[[ Materials provided, beginning ]]
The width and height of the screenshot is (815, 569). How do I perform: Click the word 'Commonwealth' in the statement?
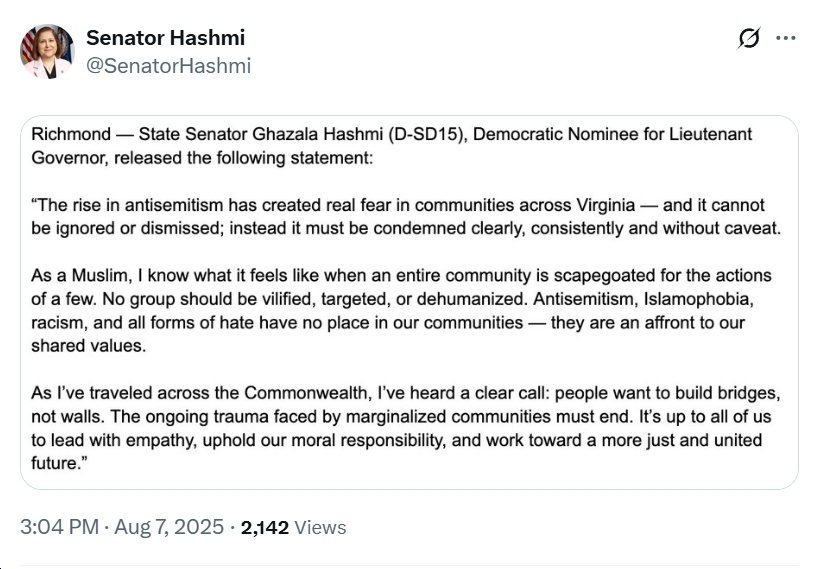308,393
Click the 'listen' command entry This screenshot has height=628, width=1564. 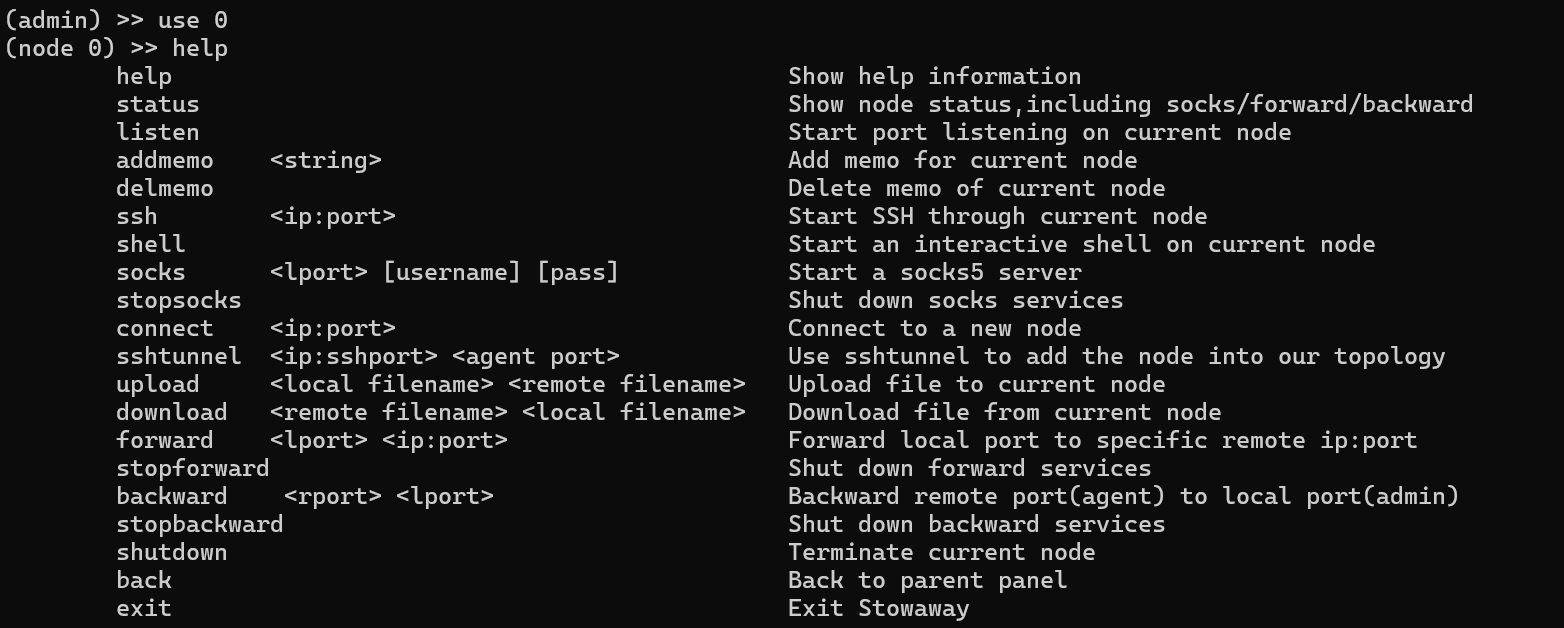(158, 132)
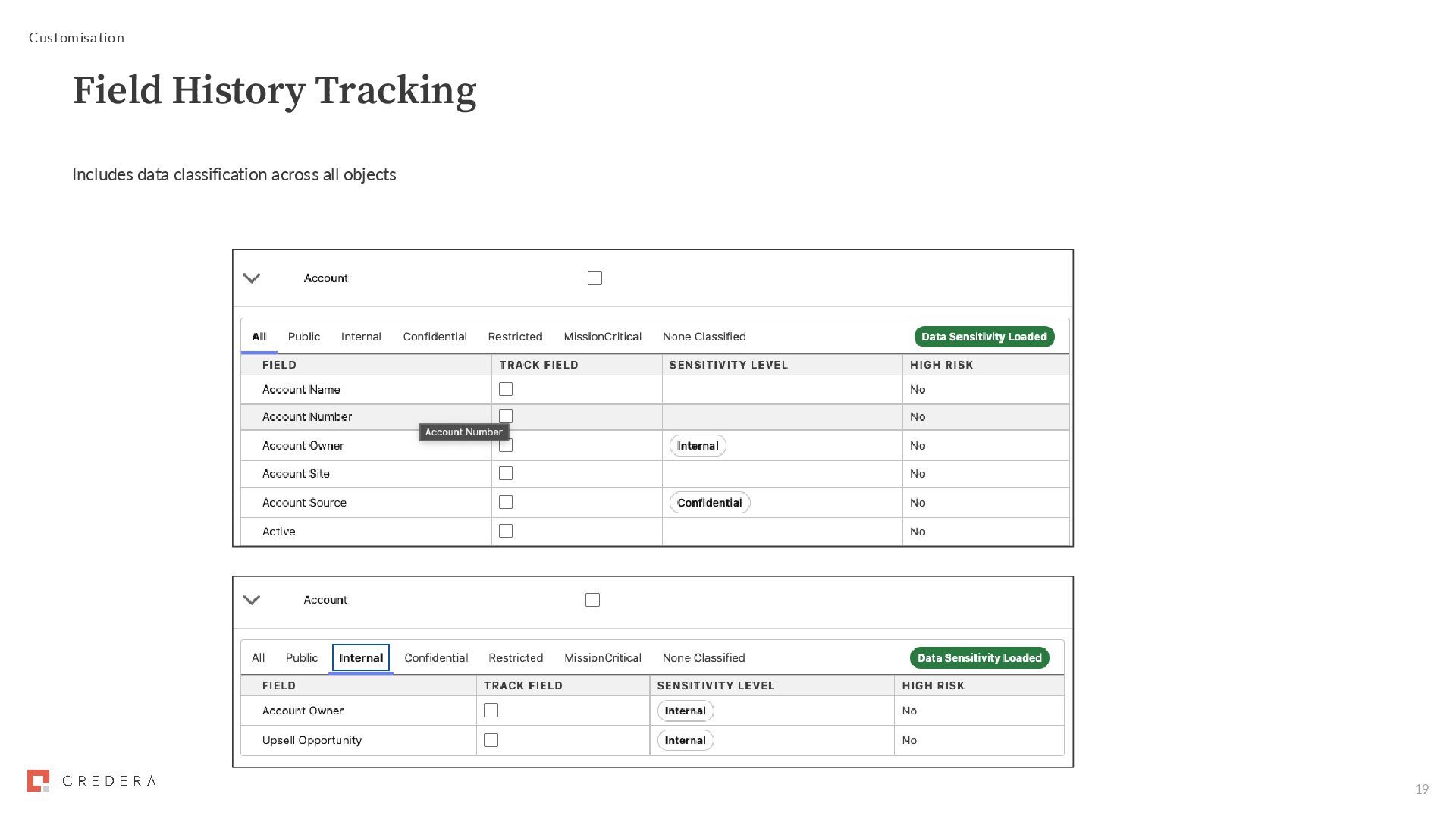The image size is (1456, 819).
Task: Enable tracking for Account Site field
Action: point(506,473)
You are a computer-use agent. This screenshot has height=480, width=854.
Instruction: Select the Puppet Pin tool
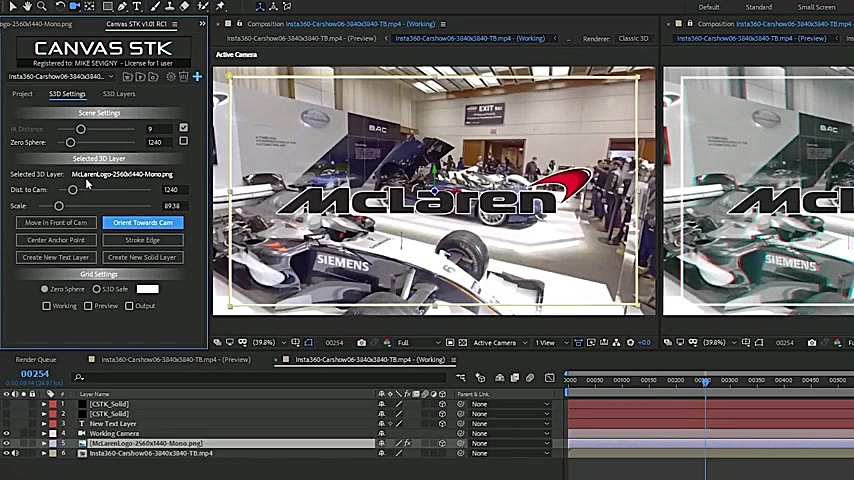click(220, 7)
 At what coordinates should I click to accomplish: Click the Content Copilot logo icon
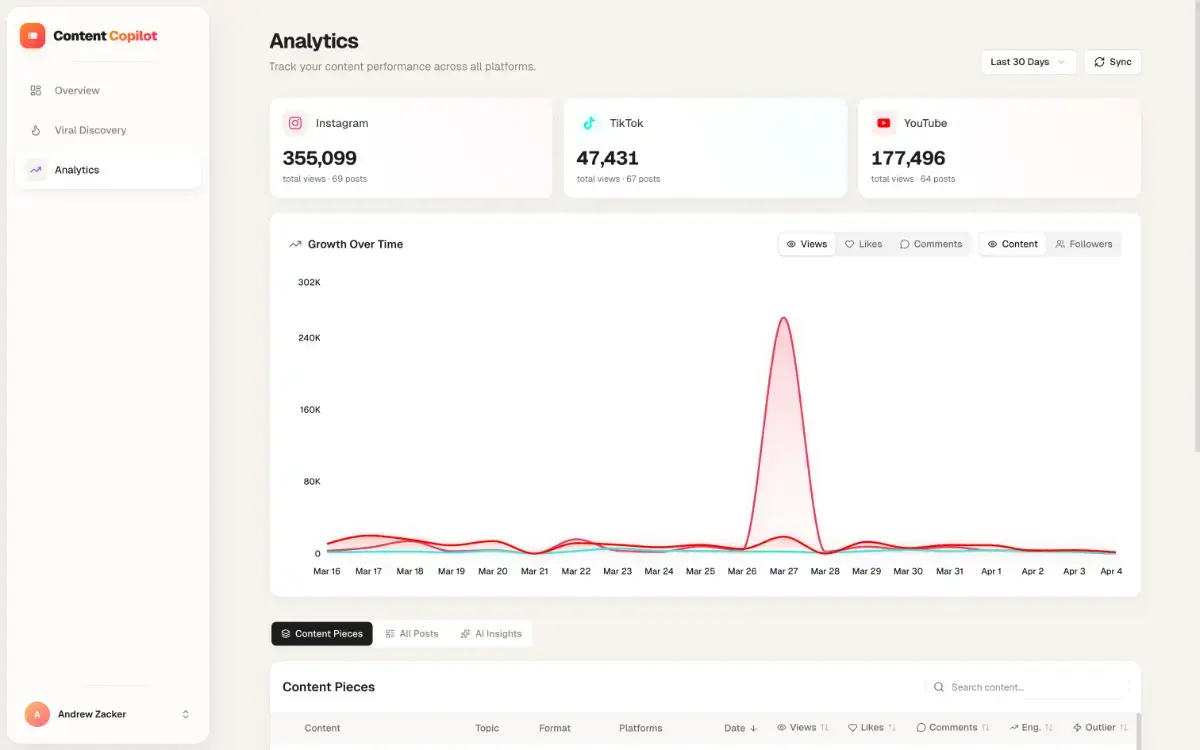(33, 36)
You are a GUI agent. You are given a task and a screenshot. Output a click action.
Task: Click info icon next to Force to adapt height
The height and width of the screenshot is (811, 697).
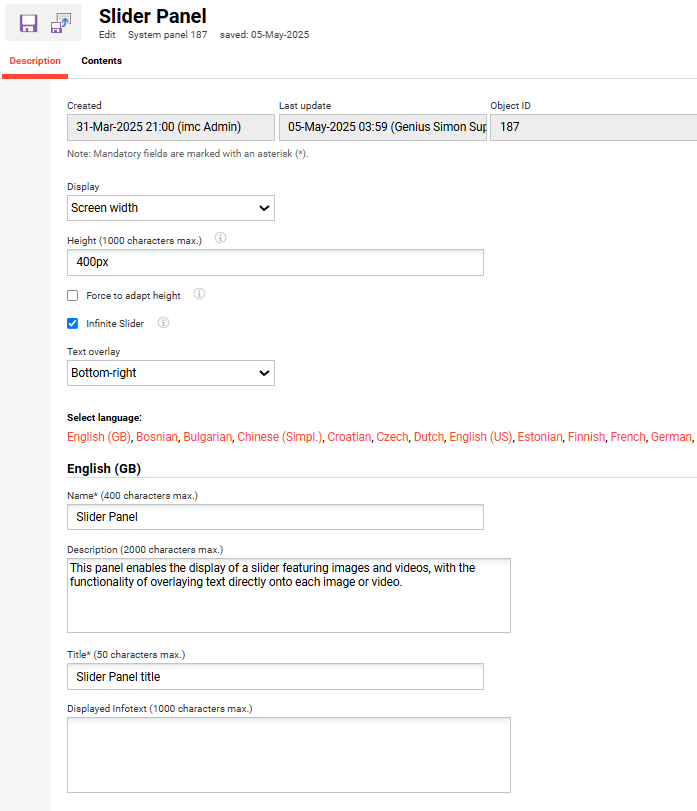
[[ Materials provided, end ]]
### What the exercise asks
Line tally for "agent": say how many lines of the records above contain it, and give nothing but the number.

### Solution below
2